INSTRUCTION >>
Copy out every one of the records below word for word, without changing anything.
╭─ INFORMATION
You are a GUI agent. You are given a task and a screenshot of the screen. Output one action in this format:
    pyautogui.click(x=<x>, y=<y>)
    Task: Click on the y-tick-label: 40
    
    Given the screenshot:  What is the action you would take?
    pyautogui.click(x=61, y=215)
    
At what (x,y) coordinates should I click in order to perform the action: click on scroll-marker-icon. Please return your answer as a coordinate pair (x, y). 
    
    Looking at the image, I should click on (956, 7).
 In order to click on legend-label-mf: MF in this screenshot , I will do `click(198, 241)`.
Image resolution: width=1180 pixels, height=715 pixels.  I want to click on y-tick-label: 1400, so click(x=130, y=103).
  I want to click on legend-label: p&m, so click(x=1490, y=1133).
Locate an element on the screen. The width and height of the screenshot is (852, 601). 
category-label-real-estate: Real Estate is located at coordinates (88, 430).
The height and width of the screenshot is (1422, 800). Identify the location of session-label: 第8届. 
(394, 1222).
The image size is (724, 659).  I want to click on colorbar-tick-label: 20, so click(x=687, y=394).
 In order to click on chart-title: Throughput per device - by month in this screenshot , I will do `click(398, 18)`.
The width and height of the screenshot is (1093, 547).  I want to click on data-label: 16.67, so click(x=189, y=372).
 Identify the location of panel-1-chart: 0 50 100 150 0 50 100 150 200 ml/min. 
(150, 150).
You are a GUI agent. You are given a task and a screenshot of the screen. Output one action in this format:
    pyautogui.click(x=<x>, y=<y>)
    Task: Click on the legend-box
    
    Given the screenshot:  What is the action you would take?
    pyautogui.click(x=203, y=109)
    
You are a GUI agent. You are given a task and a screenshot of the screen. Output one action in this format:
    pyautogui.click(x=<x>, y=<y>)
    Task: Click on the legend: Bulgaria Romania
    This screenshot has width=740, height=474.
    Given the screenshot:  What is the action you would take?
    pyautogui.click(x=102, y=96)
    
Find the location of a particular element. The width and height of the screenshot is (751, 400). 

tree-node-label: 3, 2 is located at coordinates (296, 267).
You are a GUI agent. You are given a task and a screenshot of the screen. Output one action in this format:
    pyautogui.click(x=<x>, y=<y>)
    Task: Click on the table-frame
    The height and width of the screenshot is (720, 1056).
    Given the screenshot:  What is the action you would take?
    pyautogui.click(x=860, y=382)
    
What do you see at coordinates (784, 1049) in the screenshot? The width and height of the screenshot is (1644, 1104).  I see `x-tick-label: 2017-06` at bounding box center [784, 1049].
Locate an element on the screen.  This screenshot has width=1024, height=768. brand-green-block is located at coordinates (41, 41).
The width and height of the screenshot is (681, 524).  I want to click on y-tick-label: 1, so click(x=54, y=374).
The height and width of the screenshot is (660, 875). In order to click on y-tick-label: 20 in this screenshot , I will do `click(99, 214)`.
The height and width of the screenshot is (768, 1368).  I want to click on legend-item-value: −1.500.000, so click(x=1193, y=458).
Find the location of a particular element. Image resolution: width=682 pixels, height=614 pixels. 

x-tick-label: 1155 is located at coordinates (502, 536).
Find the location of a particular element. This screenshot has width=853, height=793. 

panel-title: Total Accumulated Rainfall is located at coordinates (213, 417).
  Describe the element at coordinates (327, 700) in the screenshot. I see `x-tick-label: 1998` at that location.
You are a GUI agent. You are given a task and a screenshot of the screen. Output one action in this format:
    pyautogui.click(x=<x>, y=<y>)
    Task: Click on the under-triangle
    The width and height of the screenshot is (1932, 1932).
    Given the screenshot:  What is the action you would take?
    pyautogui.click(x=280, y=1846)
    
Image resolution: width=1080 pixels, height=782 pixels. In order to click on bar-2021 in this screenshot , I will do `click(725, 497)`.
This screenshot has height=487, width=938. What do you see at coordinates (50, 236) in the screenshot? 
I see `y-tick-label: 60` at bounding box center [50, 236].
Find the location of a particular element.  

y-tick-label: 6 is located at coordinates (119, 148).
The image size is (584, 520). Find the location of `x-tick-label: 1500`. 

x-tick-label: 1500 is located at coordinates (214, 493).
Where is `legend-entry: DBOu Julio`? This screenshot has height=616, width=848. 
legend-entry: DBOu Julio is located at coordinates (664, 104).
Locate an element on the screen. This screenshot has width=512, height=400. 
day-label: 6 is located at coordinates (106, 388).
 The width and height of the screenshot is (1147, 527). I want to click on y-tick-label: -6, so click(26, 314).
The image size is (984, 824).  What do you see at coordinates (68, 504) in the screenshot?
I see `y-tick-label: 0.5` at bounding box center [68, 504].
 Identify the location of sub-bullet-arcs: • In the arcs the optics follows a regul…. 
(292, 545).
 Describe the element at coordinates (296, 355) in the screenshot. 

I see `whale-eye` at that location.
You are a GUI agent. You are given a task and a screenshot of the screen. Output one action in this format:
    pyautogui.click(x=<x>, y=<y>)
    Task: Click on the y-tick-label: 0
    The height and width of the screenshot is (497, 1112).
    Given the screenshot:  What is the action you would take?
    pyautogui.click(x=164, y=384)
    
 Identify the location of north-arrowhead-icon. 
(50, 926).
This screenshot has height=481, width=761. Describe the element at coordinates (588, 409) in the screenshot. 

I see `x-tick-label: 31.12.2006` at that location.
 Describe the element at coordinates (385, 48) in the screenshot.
╰─
ANSWER TO THIS EXERCISE >>
You are a GUI agent. You are given a task and a screenshot of the screen. Output one action in this format:
    pyautogui.click(x=<x>, y=<y>)
    Task: Click on the y-tick-label: 40
    
    Given the screenshot:  What is the action you would take?
    pyautogui.click(x=61, y=215)
    
At what (x,y) coordinates should I click in order to perform the action: click on scroll-marker-icon. Please return your answer as a coordinate pair (x, y). 
    
    Looking at the image, I should click on (956, 7).
 In order to click on legend-label-mf: MF in this screenshot , I will do `click(198, 241)`.
Image resolution: width=1180 pixels, height=715 pixels.  I want to click on y-tick-label: 1400, so click(x=130, y=103).
  I want to click on legend-label: p&m, so click(x=1490, y=1133).
Locate an element on the screen. The width and height of the screenshot is (852, 601). 
category-label-real-estate: Real Estate is located at coordinates (88, 430).
The height and width of the screenshot is (1422, 800). Identify the location of session-label: 第8届. 
(394, 1222).
The image size is (724, 659).  I want to click on colorbar-tick-label: 20, so click(x=687, y=394).
 In order to click on chart-title: Throughput per device - by month in this screenshot , I will do `click(398, 18)`.
The width and height of the screenshot is (1093, 547).  I want to click on data-label: 16.67, so click(x=189, y=372).
 Identify the location of panel-1-chart: 0 50 100 150 0 50 100 150 200 ml/min. 
(150, 150).
You are a GUI agent. You are given a task and a screenshot of the screen. Output one action in this format:
    pyautogui.click(x=<x>, y=<y>)
    Task: Click on the legend-box
    
    Given the screenshot:  What is the action you would take?
    pyautogui.click(x=203, y=109)
    
You are a GUI agent. You are given a task and a screenshot of the screen. Output one action in this format:
    pyautogui.click(x=<x>, y=<y>)
    Task: Click on the legend: Bulgaria Romania
    This screenshot has width=740, height=474.
    Given the screenshot:  What is the action you would take?
    pyautogui.click(x=102, y=96)
    
Find the location of a particular element. The width and height of the screenshot is (751, 400). 

tree-node-label: 3, 2 is located at coordinates (296, 267).
You are a GUI agent. You are given a task and a screenshot of the screen. Output one action in this format:
    pyautogui.click(x=<x>, y=<y>)
    Task: Click on the table-frame
    The height and width of the screenshot is (720, 1056).
    Given the screenshot:  What is the action you would take?
    pyautogui.click(x=860, y=382)
    
What do you see at coordinates (784, 1049) in the screenshot? The width and height of the screenshot is (1644, 1104).  I see `x-tick-label: 2017-06` at bounding box center [784, 1049].
Locate an element on the screen.  This screenshot has width=1024, height=768. brand-green-block is located at coordinates (41, 41).
The width and height of the screenshot is (681, 524).  I want to click on y-tick-label: 1, so click(x=54, y=374).
The height and width of the screenshot is (660, 875). In order to click on y-tick-label: 20 in this screenshot , I will do `click(99, 214)`.
The height and width of the screenshot is (768, 1368).  I want to click on legend-item-value: −1.500.000, so click(x=1193, y=458).
Find the location of a particular element. Image resolution: width=682 pixels, height=614 pixels. 

x-tick-label: 1155 is located at coordinates (502, 536).
Find the location of a particular element. This screenshot has width=853, height=793. 

panel-title: Total Accumulated Rainfall is located at coordinates (213, 417).
  Describe the element at coordinates (327, 700) in the screenshot. I see `x-tick-label: 1998` at that location.
You are a GUI agent. You are given a task and a screenshot of the screen. Output one action in this format:
    pyautogui.click(x=<x>, y=<y>)
    Task: Click on the under-triangle
    The width and height of the screenshot is (1932, 1932).
    Given the screenshot:  What is the action you would take?
    pyautogui.click(x=280, y=1846)
    
Image resolution: width=1080 pixels, height=782 pixels. In order to click on bar-2021 in this screenshot , I will do `click(725, 497)`.
This screenshot has height=487, width=938. What do you see at coordinates (50, 236) in the screenshot? 
I see `y-tick-label: 60` at bounding box center [50, 236].
Find the location of a particular element.  

y-tick-label: 6 is located at coordinates (119, 148).
The image size is (584, 520). Find the location of `x-tick-label: 1500`. 

x-tick-label: 1500 is located at coordinates (214, 493).
Where is `legend-entry: DBOu Julio`? This screenshot has height=616, width=848. 
legend-entry: DBOu Julio is located at coordinates (664, 104).
Locate an element on the screen. This screenshot has width=512, height=400. 
day-label: 6 is located at coordinates (106, 388).
 The width and height of the screenshot is (1147, 527). I want to click on y-tick-label: -6, so click(26, 314).
The image size is (984, 824).  What do you see at coordinates (68, 504) in the screenshot?
I see `y-tick-label: 0.5` at bounding box center [68, 504].
 Identify the location of sub-bullet-arcs: • In the arcs the optics follows a regul…. 
(292, 545).
 Describe the element at coordinates (296, 355) in the screenshot. 

I see `whale-eye` at that location.
You are a GUI agent. You are given a task and a screenshot of the screen. Output one action in this format:
    pyautogui.click(x=<x>, y=<y>)
    Task: Click on the y-tick-label: 0
    The height and width of the screenshot is (497, 1112).
    Given the screenshot:  What is the action you would take?
    pyautogui.click(x=164, y=384)
    
 Identify the location of north-arrowhead-icon. 
(50, 926).
This screenshot has height=481, width=761. Describe the element at coordinates (588, 409) in the screenshot. 

I see `x-tick-label: 31.12.2006` at that location.
 Describe the element at coordinates (385, 48) in the screenshot.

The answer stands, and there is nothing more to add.